- Una avería de su principal rival les hace aumentar la ventaja en la general, con ahora el piloto local Yasir Seaidan como perseguidor.
- Pau Navarro: «La etapa ha sido tensa, por las dunas, la navegación, un pinchazo y un choque contra un árbol.
- «Cuando hemos visto que Cavigliasso estaba parado, con el coche averiado y él sin casco, hemos empezado a conducir con más calma.
Pau Navarro y Jan Rosa han consolidado su liderato en la categoría Challenger del Rally Dakar 2026 tras la novena etapa, primera jornada de la segunda etapa maratón. Tras una jornada conservadora en cuanto a conducción, han sido sextos en meta a 20 minutos de Paul Spiering. El revés de su principal rival, el argentino Nicolás Cavigliasso, les ha abierto una brecha de 40 minutos en la general sobre el nuevo segundo, Yasir Seaidan del Nasser Racing Team.
La novena jornada puso a prueba la fiabilidad de todos los participantes en esta etapa sin asistencia externa, uniendo Wadi ad Dawasir con Bisha en un recorrido rápido con pistas pedregosas y dunas finales. Navarro y Rosa optaron por un ritmo controlado al principio, priorizando la integridad mecánica sobre el ataque directo al cronómetro. Esta decisión les valió la sexta plaza del día, pero todo cambió cuando alcanzaron a su gran rival, el vigente campeón Cavigliasso, parado con el capó quitado por una avería en el radiador que le costó más de una hora.

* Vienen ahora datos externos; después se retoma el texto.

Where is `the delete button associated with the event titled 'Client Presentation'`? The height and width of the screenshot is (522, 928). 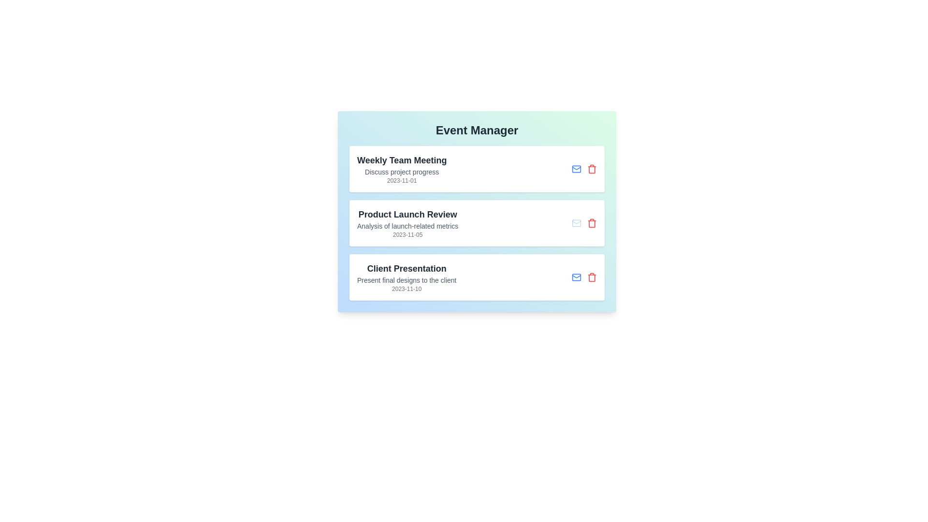 the delete button associated with the event titled 'Client Presentation' is located at coordinates (591, 277).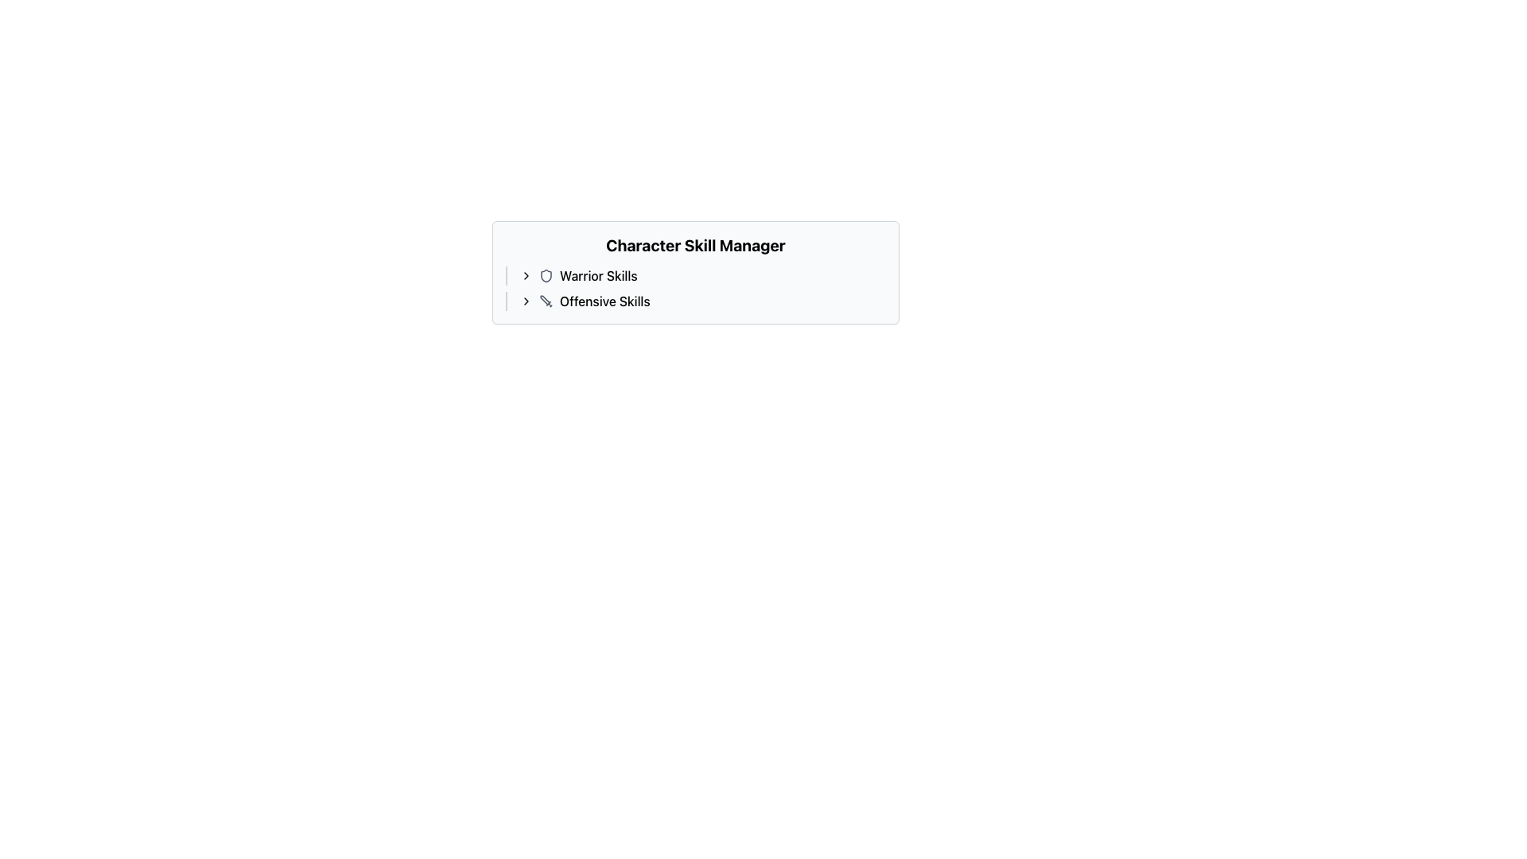 The height and width of the screenshot is (859, 1527). I want to click on the 'Warrior Skills' or 'Offensive Skills' item, so click(695, 288).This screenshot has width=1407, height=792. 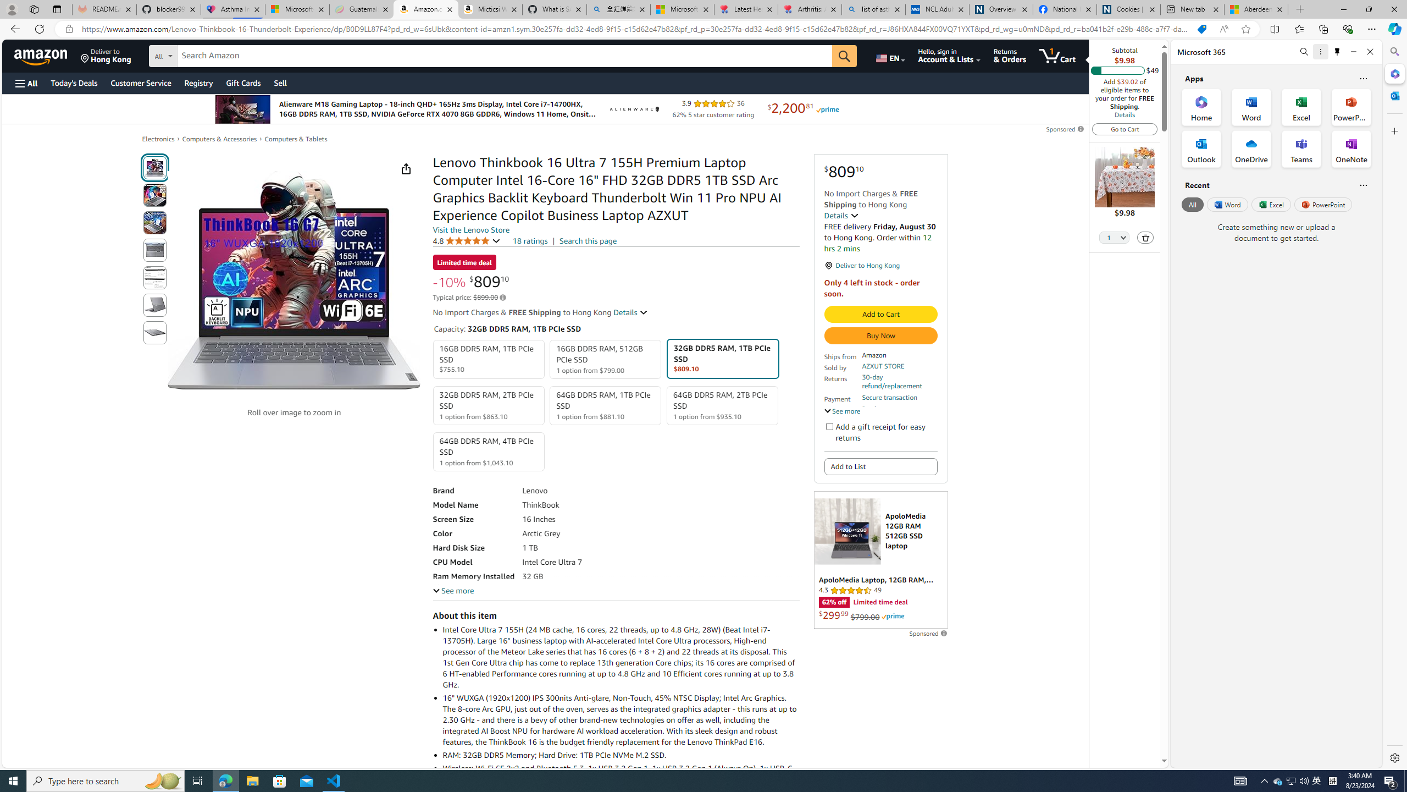 What do you see at coordinates (219, 139) in the screenshot?
I see `'Computers & Accessories'` at bounding box center [219, 139].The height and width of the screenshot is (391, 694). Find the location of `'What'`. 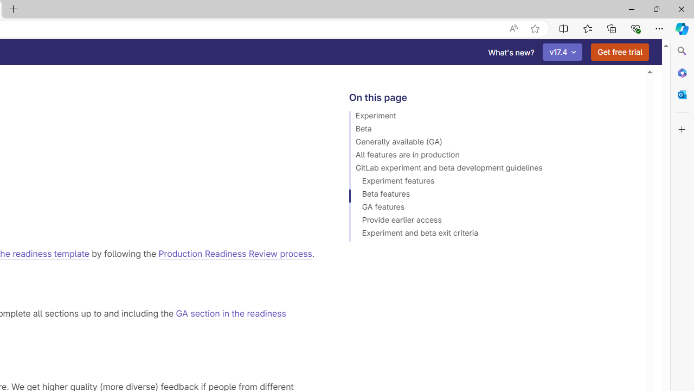

'What' is located at coordinates (511, 52).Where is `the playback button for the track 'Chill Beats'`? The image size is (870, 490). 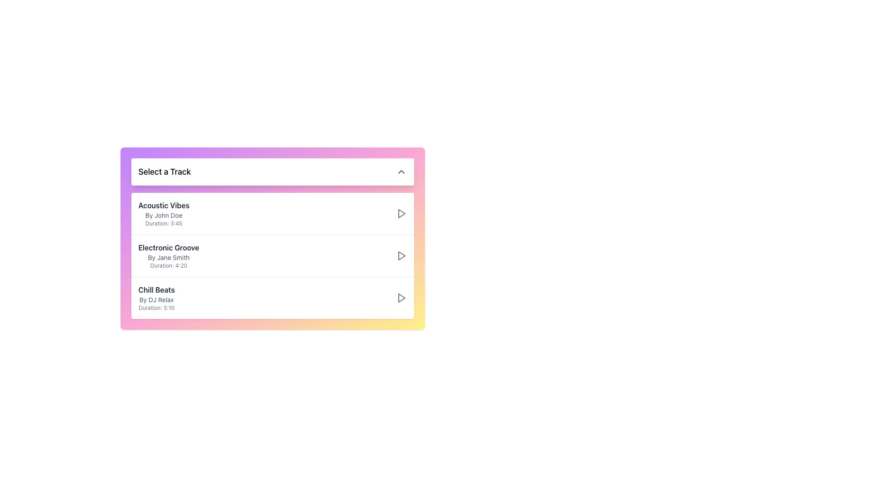 the playback button for the track 'Chill Beats' is located at coordinates (401, 297).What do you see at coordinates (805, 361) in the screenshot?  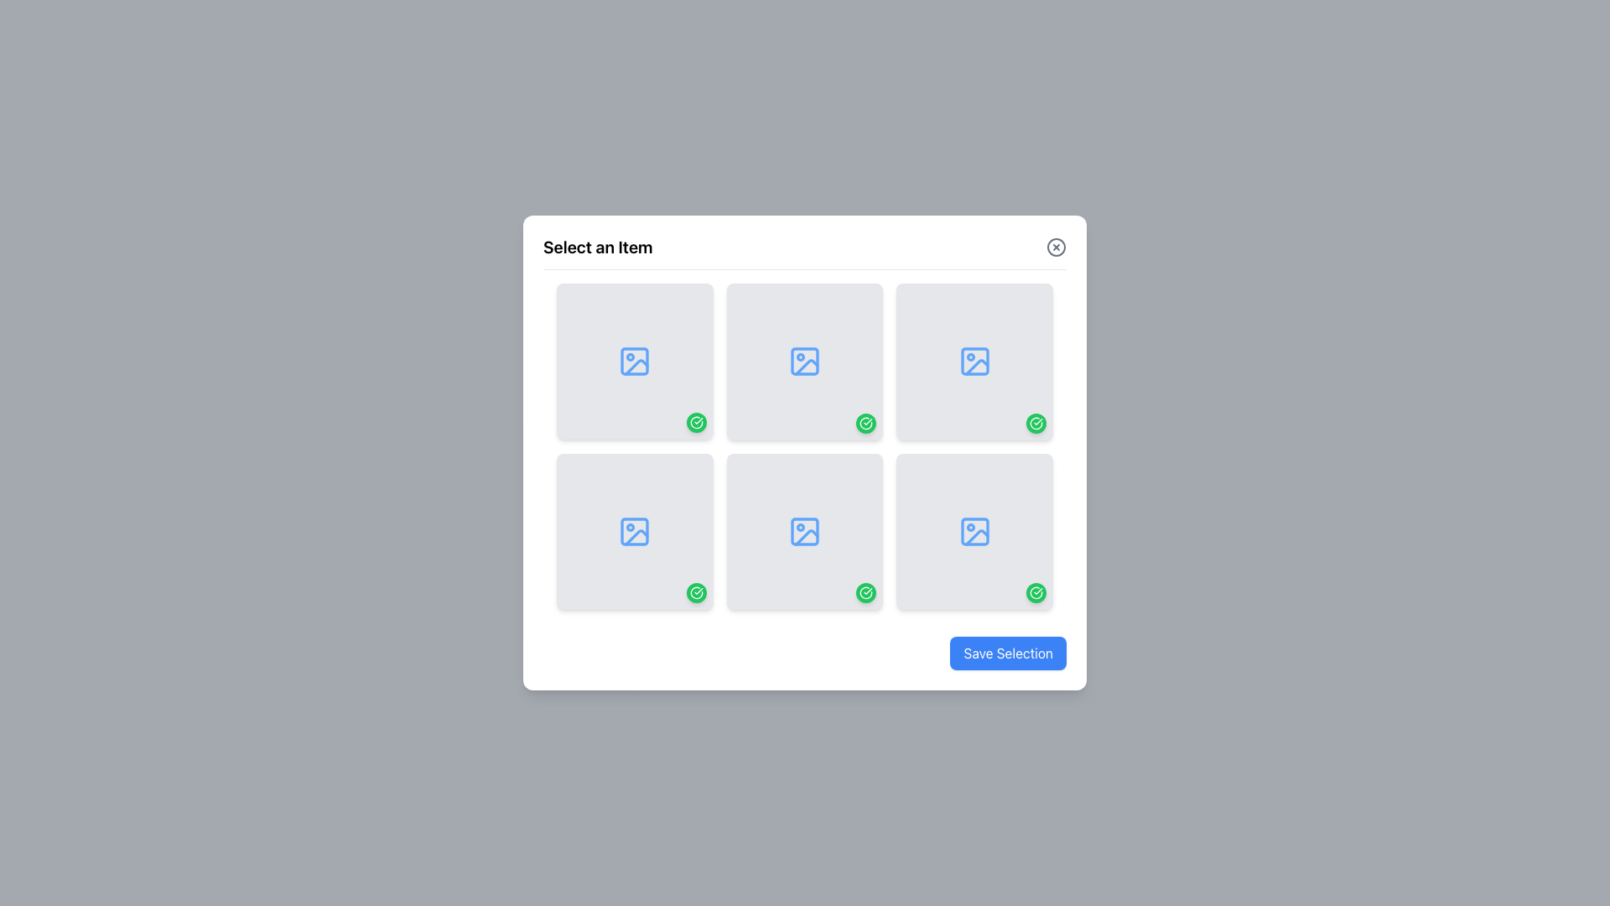 I see `the small rectangular SVG graphical component with rounded corners, styled with a blue outline, located in the second row and second column of the grid layout` at bounding box center [805, 361].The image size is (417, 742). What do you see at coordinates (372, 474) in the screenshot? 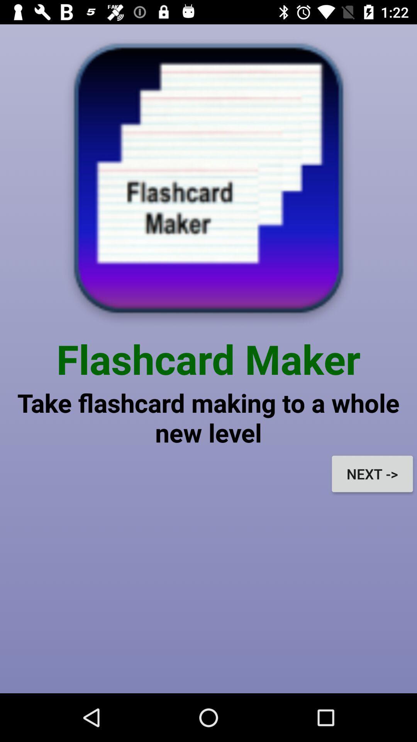
I see `next -> icon` at bounding box center [372, 474].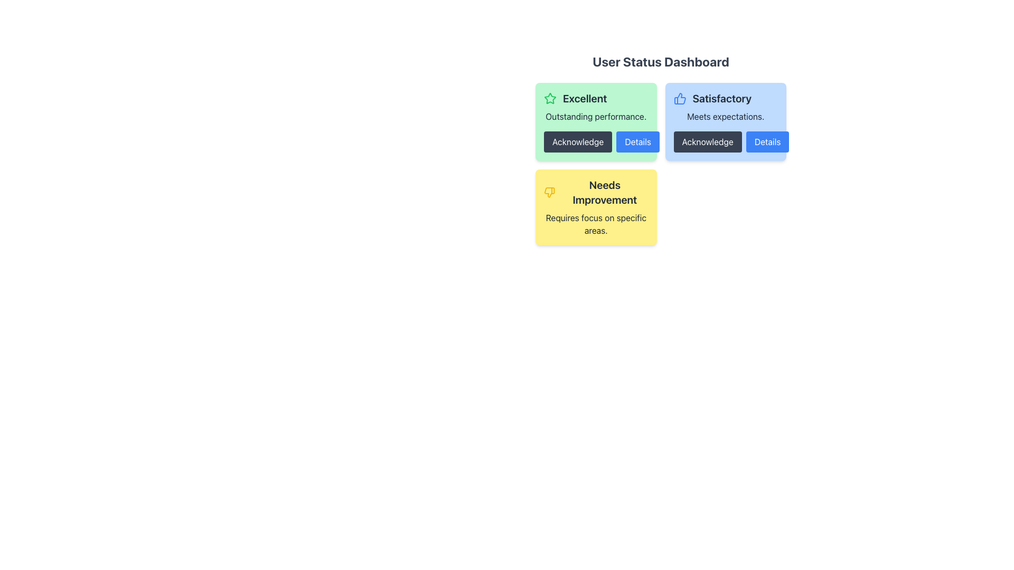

«Hoy la etapa ha sido muy tensa. Hemos salido con bastante ritmo e íbamos alcanzando a los de delante y hemos visto que nuestro rival estaba parado y con el capó quitado. Hemos ido entonces con mucha calma, pero igualmente ha sido tenso», explicaba Pau Navarro, resumiendo el punto de inflexión de la jornada. A partir de ahí, gestionaron con cabeza los kilómetros restantes, conscientes de que la maratón premiaba la supervivencia por encima de todo.
Sin embargo, los problemas no terminaron ahí. Tras el pit stop, donde los mecánicos verificaron que el coche estuviera más o menos en orden, sufrieron un pinchazo muy lento que pasó desapercibido inicialmente. «Después del pit stop y que los mecánicos revisaran el coche, debíamos tener un pinchazo muy lento que ellos no han visto y hemos tenido que reparar al terminar el refueling y ha sido una odisea», continuaba Navarro. Para colmo, un golpe contra un árbol al final del día provocó que se les saliera el palier y el brazo de la suspensión se descolgara, complicando aún más la llegada.
«Le hemos dado también a un árbol que ha hecho que se nos saliera el palier y el brazo se descollara, pero hemos podido llegar a pesar de que las dunas y la navegación era difícil», añadía el piloto español, destacando la dificultad extrema del terreno final. Pese a este cúmulo de contratiempos, Navarro y Rosa cruzaron la meta listos para vivir la noche de esta etapa maratón.